The three beings gasped.

Pax nodded. “I went to check after the flowers appeared, and the needle is up to the three percent mark. This is working.”

What he hadn’t told them is the needle had moved after his night with Josie, not because of the flowers.

“What did she do?” Maddy asked.

Pax didn’t know. It couldn’t have simply been what they’d done in his bed. There were other couples, whole families in the building. If it was sex fueling Number Five, they shouldn’t have run dry.

If it wasn’t simply the physical intimacy, that left certain possibilities. Possibilities that were none of these folks’ business. Private possibilities too fragile to take into the light and examine.

“It could be whatever the humans are made of or excrete is working to help cure Number Five,” Raphe said thoughtfully. “Like a vaccine. We inject Number Five with magicless beings and Number Five reacts in defense by making more magic.”

“They are a people, not a disease,” Pax objected.

“If this is the case, it doesn’t matter who comes to live here,” said Denis excitedly. “We can get any old human, preferably one with bad hearing and poor eyesight, to live here and it would have the same effect.”

“Yes,” Raphe agreed. “We should get rid of the woman, seeing as she’s become such a nuisance, and replace her with a less attractive human.”

Rage, dark and heavy, filled Pax’s veins.

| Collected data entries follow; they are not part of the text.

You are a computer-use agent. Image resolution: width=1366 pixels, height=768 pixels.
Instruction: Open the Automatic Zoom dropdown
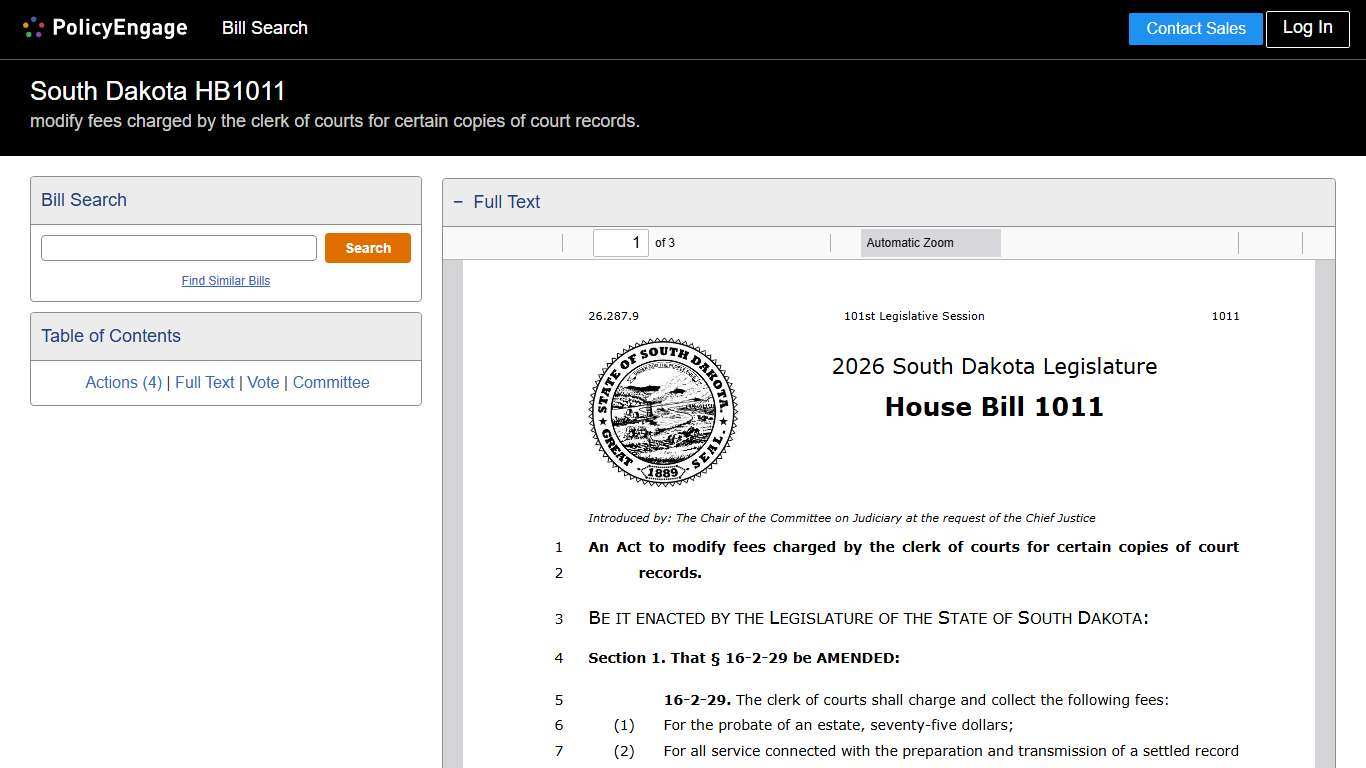point(929,242)
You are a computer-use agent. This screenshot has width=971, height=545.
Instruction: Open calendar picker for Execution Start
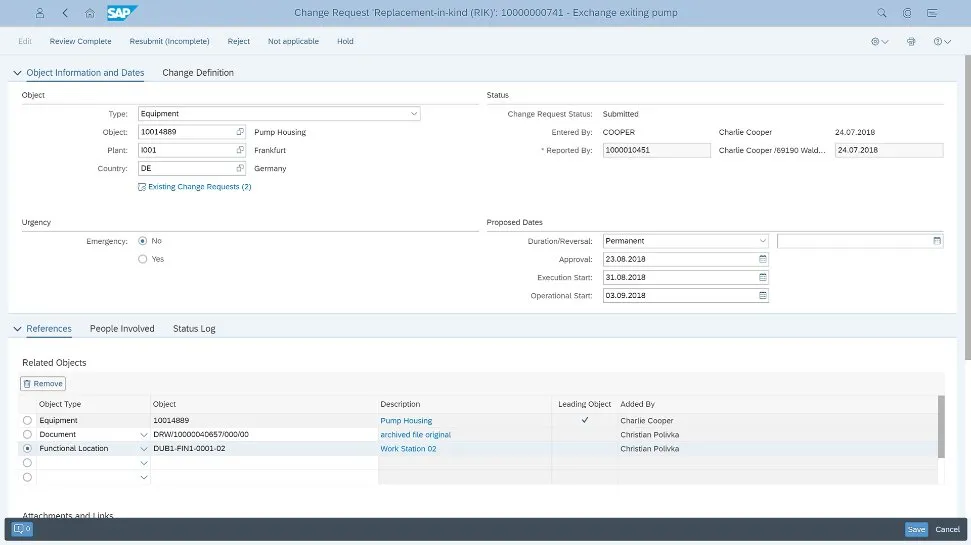click(763, 277)
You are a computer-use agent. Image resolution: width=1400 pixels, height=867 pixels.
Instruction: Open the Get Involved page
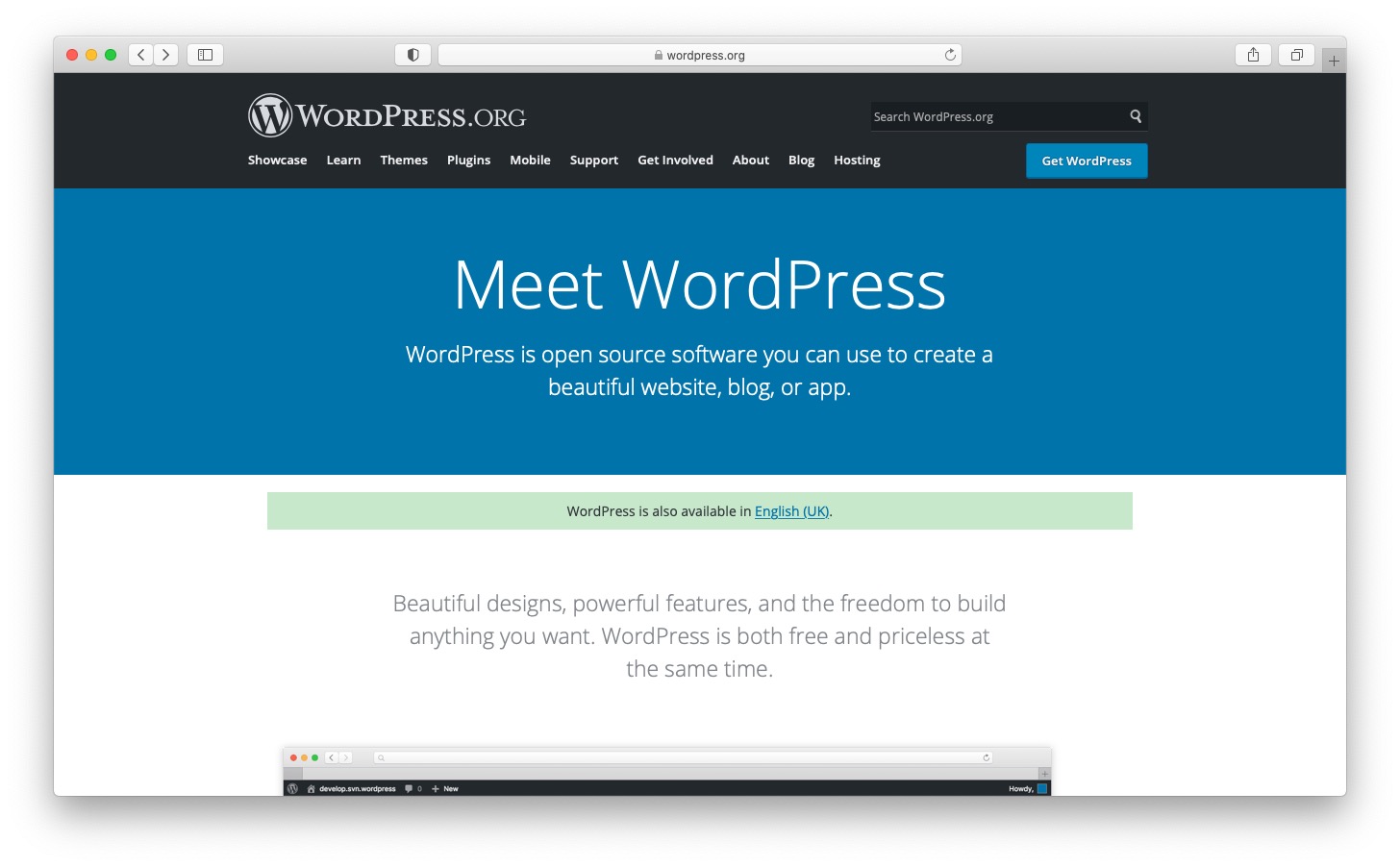[x=675, y=161]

Denis asked, “What if the woman goes public with what she knows?”

“Is the altar back up to code, Maddy?” Raphe asked. “I still think a blood sacrifice would be helpful.”

In some men, a red haze descended on their vision, a precursor of blood. With Pax, the decision to kill had never been taken lightly, and when he drew his blade, he’d always been certain his vision was clear, his mind in order, and his heart beating slow and steady.

Scratching beneath his beard, Denis nodded, then belched. “There’s more than a few guests who will pitch in to pay the penalty fee, if it comes to that.”

Right.

The little dirt-sucking conspiracy fanatic was going to die.

Before Pax could reach for Denis’s throat, the lights dimmed, and a freezing wind blasted through the office. Papers flew off the desk, Manny’s beer hat toppled over, and Raphe’s cape smacked Maddy in the face.

Who wears a cape inside at three o’clock in the afternoon?

As abruptly as it began, the wind died, leaving a chill and the smell of burnt sesame seeds behind.

“Number Five has spoken. The LaChiusa family remains where they are.” Pax’s fists clenched so hard the entirety of his knuckles showed beneath his skin. “Anyone touches a hair on their heads, and I will kill them on the spot.”

Leashing the violence coiled in his gut, Pax left before anyone could point out his hypocrisy.